Aeschylus (525 v. Chr.456 v. Chr.; Grieks: Αἰσχύλος) was een toneelschrijver uit het oude Griekenland, en de vroegste van de drie grootste Griekse tragici. Net als Sophocles en Euripides, die na hem kwamen, is Aeschylus een van de belangrijkste figuren in de ontwikkeling van het toneel in de westerse wereld.
Is Sophocles de dramaturg wiens voornaamste thema het noodlot was, dan was Aeschylus de dramaturg die de relatie van de goden tot het leven van sterfelijke mensen onderzocht. Meer dan de andere tragici hield Aeschylus zich bezig met de rol van het goddelijke, de weg naar morele rechtschapenheid, en de aard van gerechtigheid. Zijn beroemdste cyclus toneelstukken, de Oresteia, gebruikt de hervertelling van de mythe van het Huis van Atreus in de nasleep van de Trojaanse oorlog om de overgang uit te leggen van de oude wet op wraak, de lex talionis, naar het nieuwe systeem van berechting door een jury. Dit wordt gezien als een mythische weergave van een van de belangrijke keerpunten in de ontwikkeling van de beschaving.
De zorgen van Aeschylus werden ongetwijfeld beïnvloed door zijn eigen turbulente en moreel verwarrende tijden – de Atheense republiek was net begonnen met haar experiment in de democratie, en liep voortdurend het gevaar te worden overmeesterd door lokale tirannen en buitenlandse indringers. Aeschylus vocht niet alleen als schrijver voor de Atheense democratie, maar ook als soldaat – hij raakte gewond toen hij Griekenland beschermde bij de Slag bij Marathon – en zou later zijn verdiensten als soldaat, en niet zozeer als toneelschrijver, als zijn grootste bijdrage aan de geschiedenis beschouwen.

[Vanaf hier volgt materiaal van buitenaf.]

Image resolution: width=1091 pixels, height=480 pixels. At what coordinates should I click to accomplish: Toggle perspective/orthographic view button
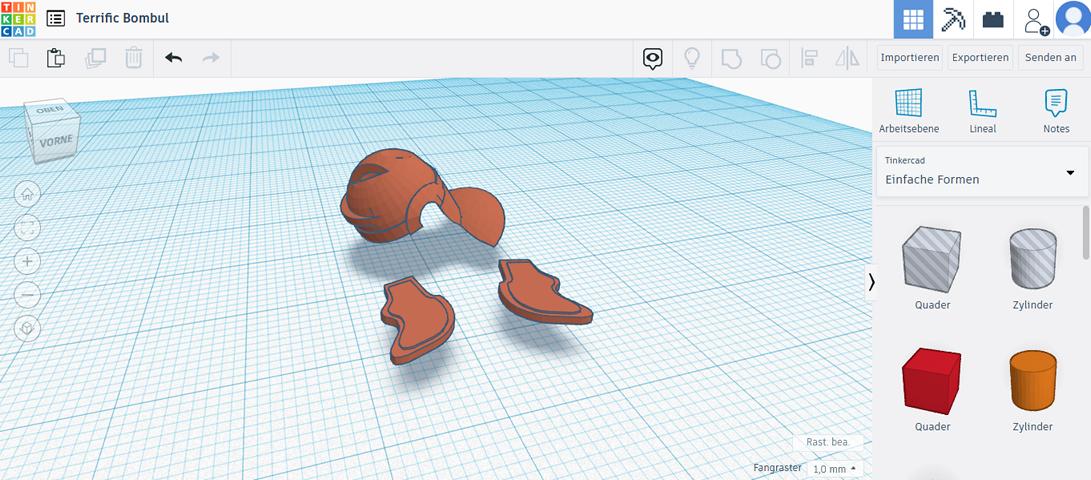28,328
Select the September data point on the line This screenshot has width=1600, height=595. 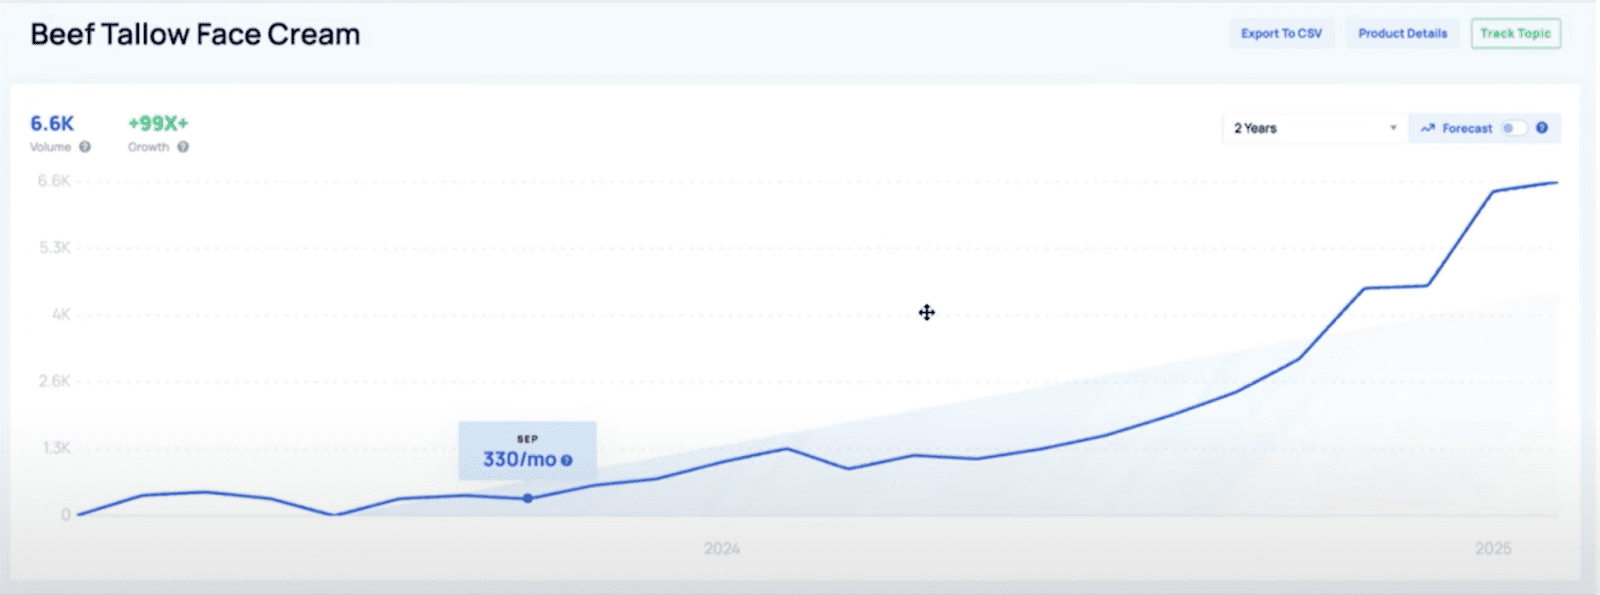tap(528, 498)
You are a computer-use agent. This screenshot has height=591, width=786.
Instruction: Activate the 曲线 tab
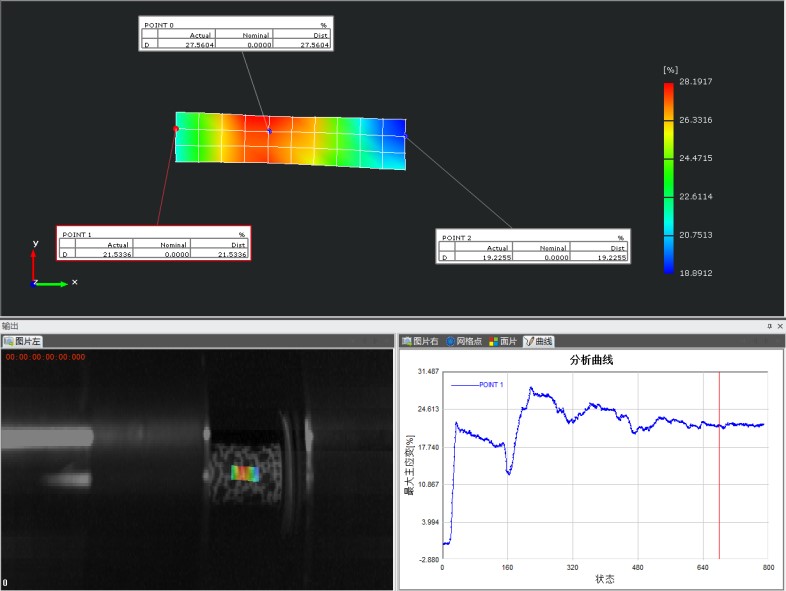point(538,342)
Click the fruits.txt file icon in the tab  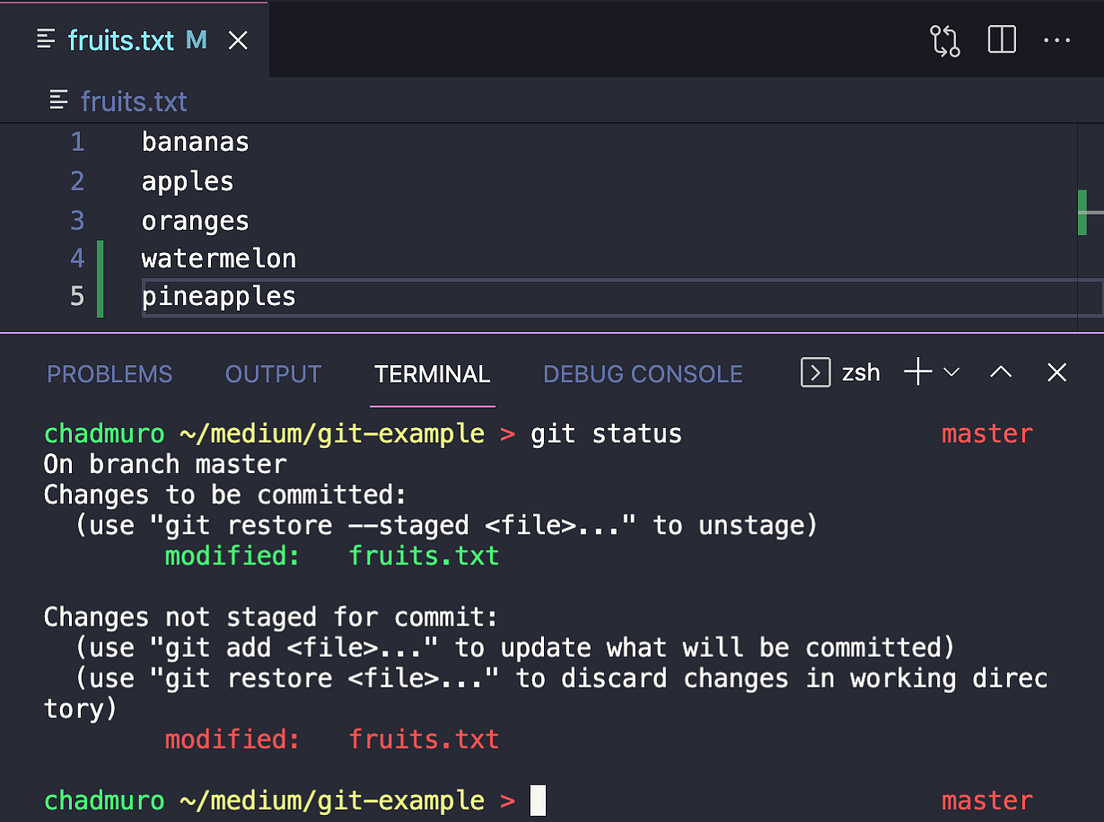(45, 39)
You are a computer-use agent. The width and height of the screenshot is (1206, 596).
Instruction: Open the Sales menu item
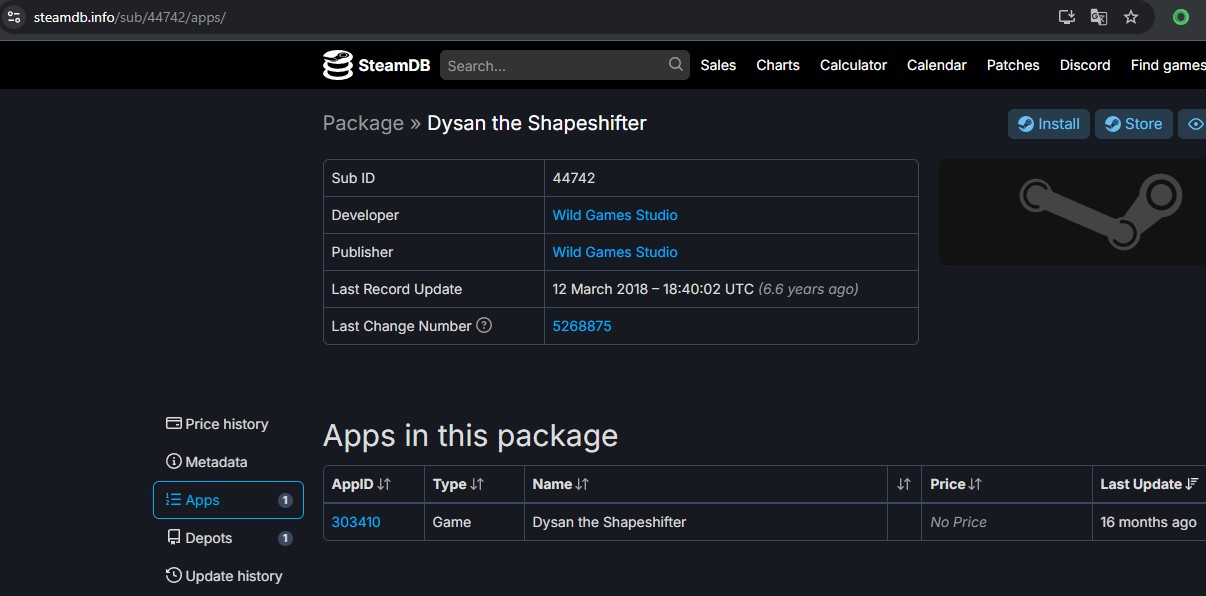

Als toneelschrijver leverde Aeschylus belangrijke bijdragen aan de dramatische kunstvorm. Hij was de eerste toneelschrijver van het oude Griekenland die scènes met meerdere acteurs opvoerde. Vóór zijn werk bestonden alle Griekse toneelstukken uit een enkele acteur en een koor dat als een soort verteller fungeerde. Deze ontwikkeling was de voorbode van de verschuiving naar personages en individuele acteurs die het kenmerk zou worden van het moderne theater. Zijn toneelstukken zijn opvallend omdat ze zo sterk lijken op de moderne opvatting van drama. Aeschylus, de “Vader van de Tragedie”, is ook de vader van het karakter-gedreven drama als geheel.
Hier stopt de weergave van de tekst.